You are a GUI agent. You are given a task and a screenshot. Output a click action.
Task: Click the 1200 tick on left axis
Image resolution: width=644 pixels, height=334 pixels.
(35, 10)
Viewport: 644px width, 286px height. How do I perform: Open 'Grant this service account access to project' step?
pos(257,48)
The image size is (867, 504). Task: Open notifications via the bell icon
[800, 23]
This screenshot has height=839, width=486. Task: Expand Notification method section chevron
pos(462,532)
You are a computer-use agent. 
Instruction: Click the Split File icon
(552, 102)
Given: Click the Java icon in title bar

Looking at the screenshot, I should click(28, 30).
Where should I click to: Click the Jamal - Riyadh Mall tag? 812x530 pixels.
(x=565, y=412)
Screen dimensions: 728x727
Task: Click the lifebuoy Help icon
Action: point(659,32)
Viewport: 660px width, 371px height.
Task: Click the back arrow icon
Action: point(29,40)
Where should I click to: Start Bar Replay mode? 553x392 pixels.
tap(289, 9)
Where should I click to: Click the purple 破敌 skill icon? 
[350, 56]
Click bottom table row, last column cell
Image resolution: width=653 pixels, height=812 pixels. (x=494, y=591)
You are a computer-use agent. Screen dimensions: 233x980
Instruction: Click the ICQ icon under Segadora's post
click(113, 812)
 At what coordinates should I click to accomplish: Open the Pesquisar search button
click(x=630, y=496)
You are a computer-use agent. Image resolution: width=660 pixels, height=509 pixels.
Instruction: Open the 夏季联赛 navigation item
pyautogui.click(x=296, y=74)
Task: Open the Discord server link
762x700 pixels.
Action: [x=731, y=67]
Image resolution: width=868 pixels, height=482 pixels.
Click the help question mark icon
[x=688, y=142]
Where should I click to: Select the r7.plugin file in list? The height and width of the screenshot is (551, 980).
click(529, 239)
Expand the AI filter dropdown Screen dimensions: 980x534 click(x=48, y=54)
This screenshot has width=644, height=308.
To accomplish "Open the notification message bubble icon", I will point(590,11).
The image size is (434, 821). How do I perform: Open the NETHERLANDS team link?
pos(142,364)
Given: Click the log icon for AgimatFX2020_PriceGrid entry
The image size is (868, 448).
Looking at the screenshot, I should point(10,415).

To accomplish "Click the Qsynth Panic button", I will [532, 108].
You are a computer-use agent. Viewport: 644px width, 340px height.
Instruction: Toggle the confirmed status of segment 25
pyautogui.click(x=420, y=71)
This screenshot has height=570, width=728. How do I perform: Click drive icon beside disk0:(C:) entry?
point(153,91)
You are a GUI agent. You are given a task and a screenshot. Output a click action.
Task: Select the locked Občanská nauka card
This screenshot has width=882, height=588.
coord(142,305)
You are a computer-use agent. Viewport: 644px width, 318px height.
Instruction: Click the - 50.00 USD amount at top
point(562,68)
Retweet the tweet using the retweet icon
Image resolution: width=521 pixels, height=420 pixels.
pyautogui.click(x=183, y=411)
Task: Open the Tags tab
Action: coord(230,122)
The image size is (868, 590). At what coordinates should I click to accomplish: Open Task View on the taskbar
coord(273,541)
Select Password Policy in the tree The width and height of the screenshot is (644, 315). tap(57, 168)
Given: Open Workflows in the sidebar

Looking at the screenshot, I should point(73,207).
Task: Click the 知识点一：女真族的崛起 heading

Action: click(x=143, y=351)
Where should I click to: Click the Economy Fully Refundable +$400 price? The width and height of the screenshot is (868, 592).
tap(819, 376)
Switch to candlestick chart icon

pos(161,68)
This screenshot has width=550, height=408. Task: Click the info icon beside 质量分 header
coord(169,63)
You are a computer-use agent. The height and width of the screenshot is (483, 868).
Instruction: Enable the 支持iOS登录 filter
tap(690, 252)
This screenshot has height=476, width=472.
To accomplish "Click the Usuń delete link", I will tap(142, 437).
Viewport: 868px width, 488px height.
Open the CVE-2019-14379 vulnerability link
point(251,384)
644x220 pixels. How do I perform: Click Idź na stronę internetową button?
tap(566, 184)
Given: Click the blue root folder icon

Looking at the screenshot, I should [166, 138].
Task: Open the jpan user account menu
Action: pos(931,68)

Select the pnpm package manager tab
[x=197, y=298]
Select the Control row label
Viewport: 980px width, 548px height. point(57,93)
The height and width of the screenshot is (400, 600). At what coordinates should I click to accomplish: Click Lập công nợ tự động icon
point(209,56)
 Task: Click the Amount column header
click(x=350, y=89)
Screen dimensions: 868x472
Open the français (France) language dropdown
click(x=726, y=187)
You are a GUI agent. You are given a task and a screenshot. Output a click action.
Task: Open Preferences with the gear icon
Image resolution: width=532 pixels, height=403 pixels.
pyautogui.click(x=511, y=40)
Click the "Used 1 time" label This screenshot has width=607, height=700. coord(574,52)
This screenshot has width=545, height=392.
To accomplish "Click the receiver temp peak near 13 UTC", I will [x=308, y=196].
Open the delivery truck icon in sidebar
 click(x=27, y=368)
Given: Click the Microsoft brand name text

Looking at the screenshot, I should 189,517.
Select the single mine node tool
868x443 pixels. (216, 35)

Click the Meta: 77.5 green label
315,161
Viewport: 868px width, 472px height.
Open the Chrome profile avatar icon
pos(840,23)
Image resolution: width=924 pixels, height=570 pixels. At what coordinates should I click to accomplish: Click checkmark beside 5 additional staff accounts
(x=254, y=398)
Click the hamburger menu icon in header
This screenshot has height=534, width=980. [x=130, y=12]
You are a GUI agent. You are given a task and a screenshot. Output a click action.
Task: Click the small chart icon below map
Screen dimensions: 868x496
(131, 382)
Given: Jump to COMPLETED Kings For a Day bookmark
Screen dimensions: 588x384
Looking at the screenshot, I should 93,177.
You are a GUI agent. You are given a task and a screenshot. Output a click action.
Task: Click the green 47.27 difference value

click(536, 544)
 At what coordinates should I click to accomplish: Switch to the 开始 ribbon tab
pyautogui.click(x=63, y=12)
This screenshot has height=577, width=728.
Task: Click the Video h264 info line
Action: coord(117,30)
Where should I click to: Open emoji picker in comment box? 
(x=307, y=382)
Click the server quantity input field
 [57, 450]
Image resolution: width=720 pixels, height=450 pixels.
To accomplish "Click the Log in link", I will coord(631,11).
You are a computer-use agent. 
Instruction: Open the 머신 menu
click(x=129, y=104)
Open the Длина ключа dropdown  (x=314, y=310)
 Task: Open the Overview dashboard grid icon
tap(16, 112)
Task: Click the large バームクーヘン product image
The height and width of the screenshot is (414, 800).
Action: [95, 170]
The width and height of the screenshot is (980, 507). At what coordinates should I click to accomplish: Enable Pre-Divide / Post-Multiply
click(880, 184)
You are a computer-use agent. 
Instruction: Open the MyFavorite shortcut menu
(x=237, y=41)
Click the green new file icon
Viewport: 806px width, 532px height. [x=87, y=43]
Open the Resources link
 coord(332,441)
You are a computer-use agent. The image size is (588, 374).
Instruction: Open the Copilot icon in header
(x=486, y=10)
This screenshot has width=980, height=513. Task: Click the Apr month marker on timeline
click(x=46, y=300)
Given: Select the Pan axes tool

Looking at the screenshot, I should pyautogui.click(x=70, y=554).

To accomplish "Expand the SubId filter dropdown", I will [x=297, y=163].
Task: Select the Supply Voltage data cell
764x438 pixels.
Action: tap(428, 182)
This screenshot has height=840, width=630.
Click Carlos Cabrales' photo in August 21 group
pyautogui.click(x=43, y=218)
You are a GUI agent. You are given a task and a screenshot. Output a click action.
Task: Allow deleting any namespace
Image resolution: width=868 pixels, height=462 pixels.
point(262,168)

• Aim of the task:
Show all lines from the data that contain "will".

• Response area:
To accomplish "Open the notification message bubble icon", I will point(590,11).
To accomplish "Click the Qsynth Panic button", I will [532, 108].
To accomplish "Click the Usuń delete link", I will tap(142, 437).
To accomplish "Click the receiver temp peak near 13 UTC", I will [x=308, y=196].
To accomplish "Click the Log in link", I will coord(631,11).
To accomplish "Expand the SubId filter dropdown", I will [x=297, y=163].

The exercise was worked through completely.